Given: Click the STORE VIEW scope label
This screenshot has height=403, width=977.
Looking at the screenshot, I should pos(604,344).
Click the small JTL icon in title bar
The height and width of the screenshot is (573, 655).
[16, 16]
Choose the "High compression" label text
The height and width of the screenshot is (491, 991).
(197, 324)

- - - -

**Brief:** Using the data above, repeat every line exactly.

**Result for this task:**
Given: Click the STORE VIEW scope label
This screenshot has height=403, width=977.
Looking at the screenshot, I should pos(604,344).
Click the small JTL icon in title bar
The height and width of the screenshot is (573, 655).
[16, 16]
Choose the "High compression" label text
The height and width of the screenshot is (491, 991).
(197, 324)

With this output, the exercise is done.